Sans doute le saviez-vous, mais il
est bon de nous le rappeler : la fête du Corps et du Sang du Christ est
célébrée pour la première fois en 1247, à Liège, grâce à une religieuse,
Julienne du Mont-Cornillon. En 1208, elle a bénéficié d’une vision, dans
laquelle le Seigneur lui-même lui fit comprendre la lacune d’une fête annuelle
pour honorer le Sacrement de l’autel[1]. Il faut donc bien
distinguer cette fête de la célébration du Jeudi Saint qui nous fait commémorer
le dernier repas de Jésus avec ses disciples. Même si cette année, nous
entendons le récit de l’institution de l’eucharistie selon Marc, le sens de
notre célébration de ce dimanche n’est pas tant de rappeler cette institution,
mais plutôt la permanence de la présence du Christ dans le Pain et le Vin
consacrés et partagés. Contrairement au Jeudi Saint, nous ne revenons pas aux
derniers jours de la vie terrestre de Jésus et à ce que Jésus a fait et dit à
ses disciples à ce moment-là. La fête de ce jour nous emmène bien plus
loin ; le moment de sa célébration nous le prouve. Cette fête du Corps et
du Sang du Christ est, en effet, justement placée dans le temps ordinaire, le
temps de l’Eglise. Sortant des fêtes pascales qui nous ont fait célébrer plus
solennellement le Christ, mort et ressuscité pour notre vie, ainsi que le don
de l’Esprit Saint au jour de la Pentecôte, nous avons logiquement repris le
temps ordinaire avec la fête de la Trinité –
proclamation de l’unicité de Dieu que nous confessons Père, Fils et
Esprit Saint – et nous le poursuivons avec cette fête du Sacrement du Corps et
du Sang du Christ. Cette fête nous rappelle que, dans l’ordinaire de notre vie,
Dieu ne nous laisse pas seul ; il est éternellement et réellement présent
à notre vie, dans ce qu’elle a de plus simple, de plus répétitif, de plus
difficile quelquefois aussi. Dieu est présent à notre vie, et il nous nourrit
de sa Parole (c’est le sens de la première lecture : Toutes ces paroles que le Seigneur nous a dites, nous les mettrons en
pratique) et il nous nourrit du Corps et du Sang du Christ. Il nous donne
tout pour que nous soyons forts afin que notre foi ne défaille pas face aux
difficultés de la vie. Avec le pape François (Homélie de la fête en 2015), nous
pouvons comprendre que l’Eucharistie
n’est pas la récompense des bons, mais la force des faibles, des pécheurs, le
pardon, le viatique qui nous aide à marcher, à avancer. Comment ne pas
prendre une journée pour rendre grâce à Dieu pour sa présence à notre
vie ? Comment ne pas adorer un Dieu dont le désir de salut pour nous est
permanent et quotidien ?
S’il est vrai que Dieu nous aime
tellement qu’il ne se passe pas un jour sans que nous puissions ressentir sa
présence et son amour, s’il est vrai que, dans le Pain et le Vin consacrés
devenus Corps et Sang du Christ, Dieu nous donne la force pour avancer,
qu’est-ce que cela suppose pour les croyants que nous sommes ? Cela
suppose d’abord que nous pouvons et nous devons y revenir souvent.

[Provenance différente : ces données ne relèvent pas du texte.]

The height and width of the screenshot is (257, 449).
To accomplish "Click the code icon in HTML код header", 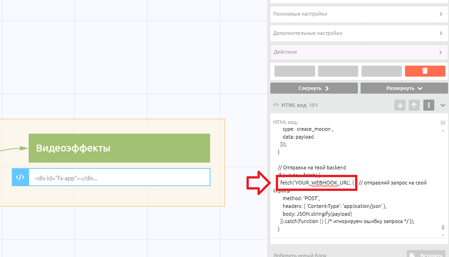I will pos(276,105).
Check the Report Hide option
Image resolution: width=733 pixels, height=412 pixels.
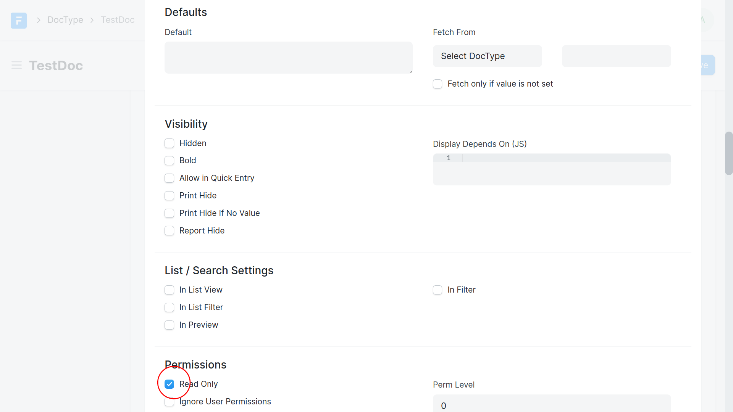[170, 231]
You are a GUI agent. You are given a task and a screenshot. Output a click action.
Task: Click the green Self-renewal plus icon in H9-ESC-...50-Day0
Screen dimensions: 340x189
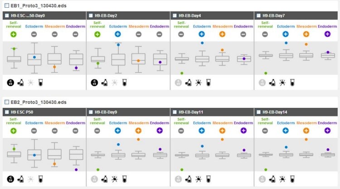[14, 34]
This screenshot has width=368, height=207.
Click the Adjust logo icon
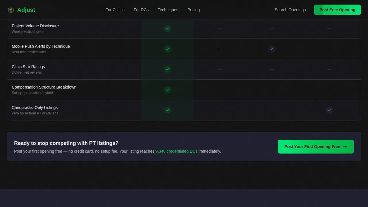(11, 10)
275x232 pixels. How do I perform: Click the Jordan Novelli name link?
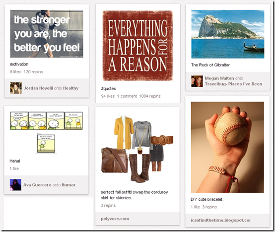tap(38, 88)
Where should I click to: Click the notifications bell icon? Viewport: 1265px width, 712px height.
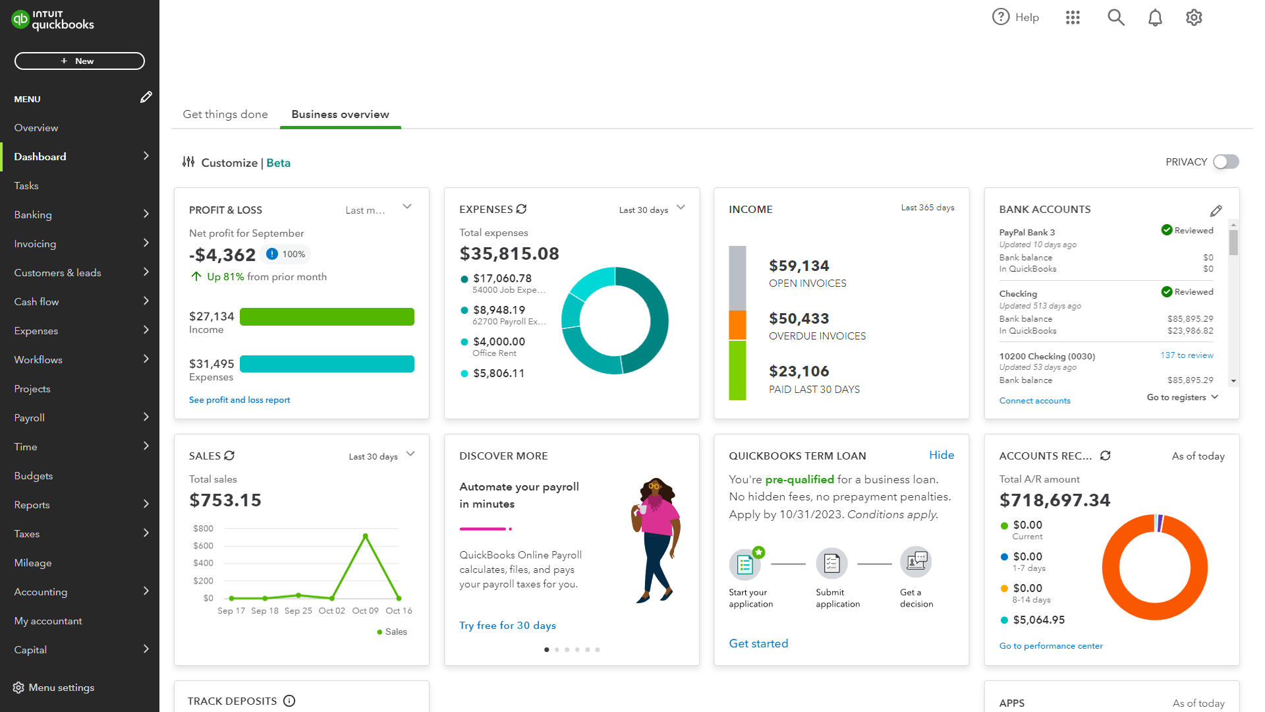pos(1156,17)
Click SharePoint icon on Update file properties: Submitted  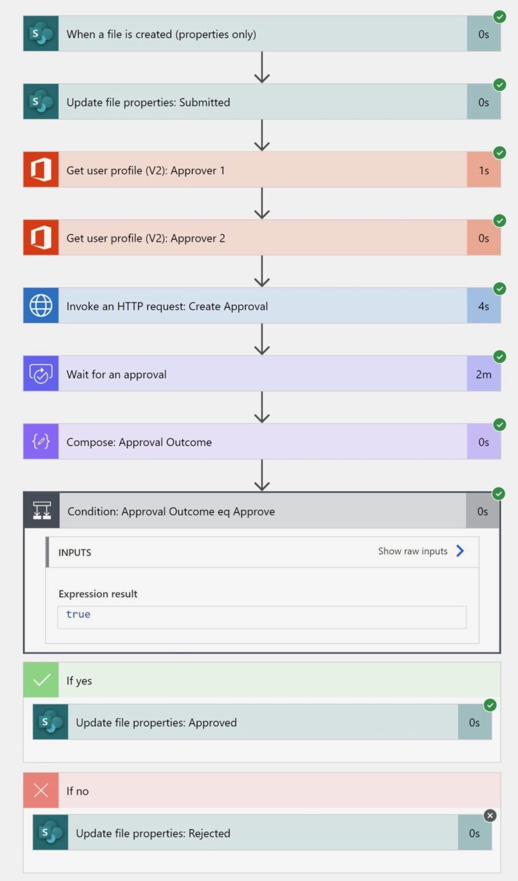(41, 102)
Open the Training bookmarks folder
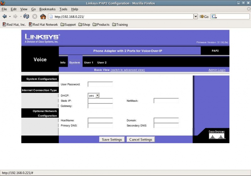Screen dimensions: 251x176 pos(120,24)
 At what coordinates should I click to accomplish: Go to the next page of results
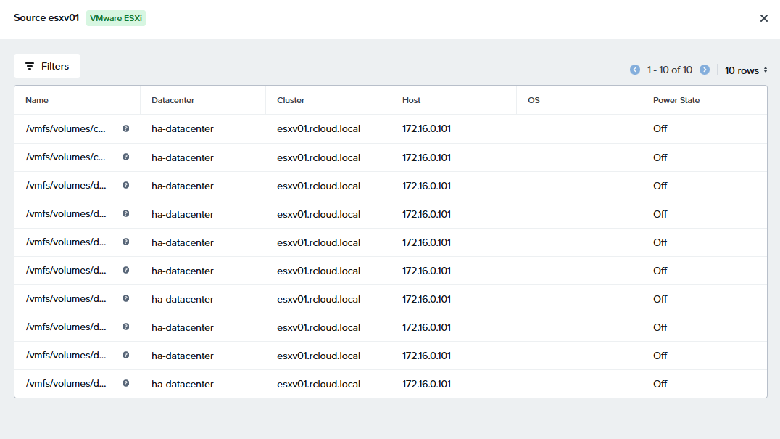(705, 70)
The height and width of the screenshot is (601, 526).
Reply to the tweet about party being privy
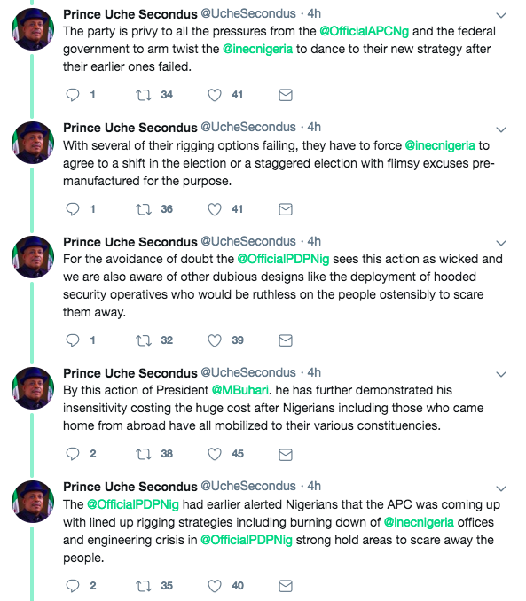point(73,95)
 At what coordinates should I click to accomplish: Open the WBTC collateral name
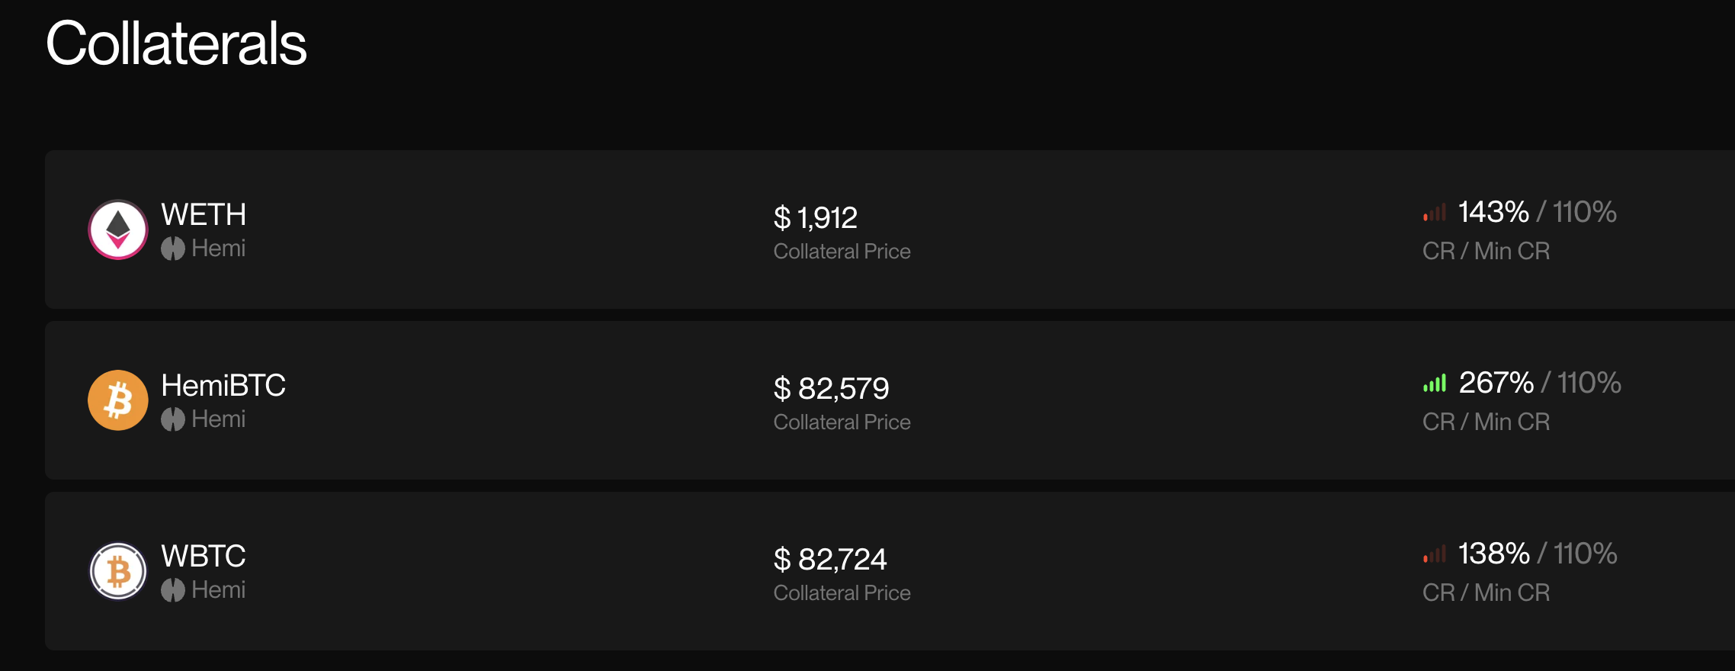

L’Eucharistie est notre force dans l’épreuve, notre soutien dans la tentation,
notre victoire dans l’adversité. Il ne saurait y avoir de vie authentiquement
chrétienne sans vie eucharistique. Célébrer l’eucharistie, ce n’est pas
accomplir un rite extérieur, mais bien faire de toute notre vie une vie
eucharistique, c’est-à-dire une vie sous le regard de Dieu, une vie dans la
force de Dieu, une vie qui porte le Christ, une vie offerte comme nous est
offerte la vie Christ. Cela suppose donc aussi que nous devons porter et
proposer le Christ à tous les hommes, et particulièrement à ceux qui souffrent,
à ceux qui sont blessés par la vie, à ceux qui désespèrent d’un avenir. Nous ne
pouvons pas garder jalousement pour nous, enfermé à double tour dans nos
tabernacles, un tel trésor, une telle force de vie, un tel réconfort. Nous
comprenons alors mieux le sens des processions qui se sont développées autour
de cette fête et qui connaissent un renouveau dans de nombreuses paroisses. Ce
jour, encore moins que les autres jours, nous ne pouvons nous réserver à
nous-mêmes le bonheur d’être proches du Christ, le bonheur de l’accueillir dans
notre vie par notre communion à son Corps et à son Sang. Au contraire, nous le
montrons solennellement pour qu’à sa vue, le cœur des hommes puisse être
touché, transformé, converti. Si nous n’y croyons plus, comment y croiraient-ils ?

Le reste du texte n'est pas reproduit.